▸ Selected excerpt
His phone buzzed with a text of a photo of a pair of sneakers the power forward wore during his early years with the Golden State Warriors.

“What year are these from?” Stephen Curry asked in the text.

Green, recalling those kicks, then replied: “Man, good times.”

Curry, though, wasn’t thinking about the past. The duo, like their star teammate Klay Thompson, has been focused on the upcoming season and the new memories they can create.

“Yep,” Curry texted back. “We still right here. We ain’t going nowhere.”

After a 2022-23 Warriors season that started with the altercation between Green and Jordan Poole and ended with the first pre-Finals playoff elimination in the coach Steve Kerr era, the Warriors heard the speculation about whether this group’s dominant run was nearing an end.

Green, though, re-signed with the Warriors on a four-year, $100-million deal. Golden State traded away Poole and added veteran Chris Paul in hopes of getting its Big Three a fifth championship.

But Green is thinking why stop there? With the right players, more experience and better chemistry, Green believes the Golden State trio can even equal Michael Jordan’s six titles.

“I don’t like to necessarily put a number on things,” Green told ESPN. “But I don’t see why we can’t get two more championships. Why not?”

There are hurdles that can stop the Warriors. While Curry can still play at an MVP level and Thompson is determined to return to his pre-injury form, Green knows much will be riding on his shoulders. He wants to make amends for last season’s failure, which he knows he played a part in when the Poole punch fractured team chemistry. And the fiery forward has to put any past bitterness between him and Paul behind them to get the Warriors back to the top.

“I look at this as one of the most important years of my career,” said Green, who is entering his 12th season. “… It’s not to redeem anything about Draymond. My goal is that we can help Chris Paul get his first championship.”

▸ Data

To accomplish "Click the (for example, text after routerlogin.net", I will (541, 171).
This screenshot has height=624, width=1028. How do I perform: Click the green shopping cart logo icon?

▸ What the task asks
Answer these questions from the article on the Warriors:
1. What question did Stephen Curry ask in his text about the sneakers?
2. What were the terms of the deal Green re-signed on with the Warriors?
3. Which season of his career is Green entering?
The material is separate from the article on the Warriors and has no connection to it.

▸ Exercise result
1. "What year are these from?"
2. A four-year, $100-million deal.
3. His 12th season.